Copy out only the span from the line with "Add page to favorites star icon" to the end of the data, both ends kept, word for word.

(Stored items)
========================================================================
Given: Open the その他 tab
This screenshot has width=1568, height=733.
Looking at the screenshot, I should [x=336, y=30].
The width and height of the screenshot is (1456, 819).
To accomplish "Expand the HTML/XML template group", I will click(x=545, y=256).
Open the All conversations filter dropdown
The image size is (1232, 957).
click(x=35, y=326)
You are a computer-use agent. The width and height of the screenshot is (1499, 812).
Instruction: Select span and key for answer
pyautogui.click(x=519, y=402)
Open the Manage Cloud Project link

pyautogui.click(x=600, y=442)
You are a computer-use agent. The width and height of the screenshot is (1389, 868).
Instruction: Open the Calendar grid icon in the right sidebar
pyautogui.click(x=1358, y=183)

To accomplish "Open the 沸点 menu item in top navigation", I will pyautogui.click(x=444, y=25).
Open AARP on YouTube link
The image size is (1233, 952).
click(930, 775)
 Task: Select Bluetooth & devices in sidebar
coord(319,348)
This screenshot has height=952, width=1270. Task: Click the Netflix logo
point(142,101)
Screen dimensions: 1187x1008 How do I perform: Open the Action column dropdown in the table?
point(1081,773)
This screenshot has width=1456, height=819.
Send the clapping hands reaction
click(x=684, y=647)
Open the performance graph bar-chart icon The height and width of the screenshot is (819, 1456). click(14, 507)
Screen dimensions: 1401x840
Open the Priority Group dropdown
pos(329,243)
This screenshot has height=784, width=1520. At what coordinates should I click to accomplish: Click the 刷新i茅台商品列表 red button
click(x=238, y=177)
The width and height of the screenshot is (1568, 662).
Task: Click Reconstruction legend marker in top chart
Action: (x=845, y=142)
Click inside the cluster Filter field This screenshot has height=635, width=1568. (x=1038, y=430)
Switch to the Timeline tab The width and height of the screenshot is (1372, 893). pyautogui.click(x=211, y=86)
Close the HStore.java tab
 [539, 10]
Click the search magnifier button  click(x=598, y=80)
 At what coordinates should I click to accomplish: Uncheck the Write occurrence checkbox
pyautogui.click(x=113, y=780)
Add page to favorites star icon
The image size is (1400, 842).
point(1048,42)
========================================================================
Solution to the problem
Add page to favorites star icon
The image size is (1400, 842).
point(1048,42)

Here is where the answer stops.